As of July 27, 2018, there have been 2,372 U.S. military deaths in the War in Afghanistan. 1,856 of these deaths have been the result of hostile action. 20,320 American servicemembers have also been wounded in action during the war.[1] In addition, there were 1,720 U.S. civilian contractor fatalities.[2]

As of April 11, 2011 the number was 1,515[3] and by February 12, 2012, American casualties had reached 2,000, when U.S. Marine Reconnaissance Raider Cpl. Gregory Stultz of Brazil, Indiana was killed by small arms' fire in battle with Taliban fighters during the invasion of Marjah, Operation Moshtarak. [4] By September 2012, the total number surpassed 2,000.[5]

The highest number of American fatalities recorded in a single incident occurred on August 6, 2011, in which a transport helicopter was shot down killing 30 Americans, including 22 Navy SEALs.[6][7] In another incident in August 2014, major general Harold J. Greene became the highest-ranking American servicemember killed by hostile action.[8][9]

Contents

Numbers of fatalitiesEdit

As of July 27, 2018, the United States Department of Defense lists 2,305 servicemembers as having died in Afghanistan, Pakistan and Uzbekistan. Of these, 1,893 are due to hostile action and 412 non-hostile.[1][10]

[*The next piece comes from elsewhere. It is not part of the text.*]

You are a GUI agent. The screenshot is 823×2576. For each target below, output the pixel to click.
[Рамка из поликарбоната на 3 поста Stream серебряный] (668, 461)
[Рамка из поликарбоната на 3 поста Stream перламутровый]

In addition, another 131 soldiers are reported to have died as part of Operation Enduring Freedom (OEF); 58 are confirmed to have died in Africa, Southeast Asia or Cuba in support of OEF – Horn of Africa, OEF – Philippines, OEF – Trans Sahara, and in the detainment of prisoners in Guantanamo Bay, Cuba.[11] 73 fatalities incurred outside the war zone while supporting combat operations in Afghanistan, making a total of 2,378 United States servicemen killed in the war in Afghanistan. Of the 73, five died due to hostile action; a Marine and a civilian DoD employee killed by terrorist gunmen in Kuwait, two military airmen killed by a lone wolf terrorist in Germany and a special forces member killed during a raid in Yemen.[1][12]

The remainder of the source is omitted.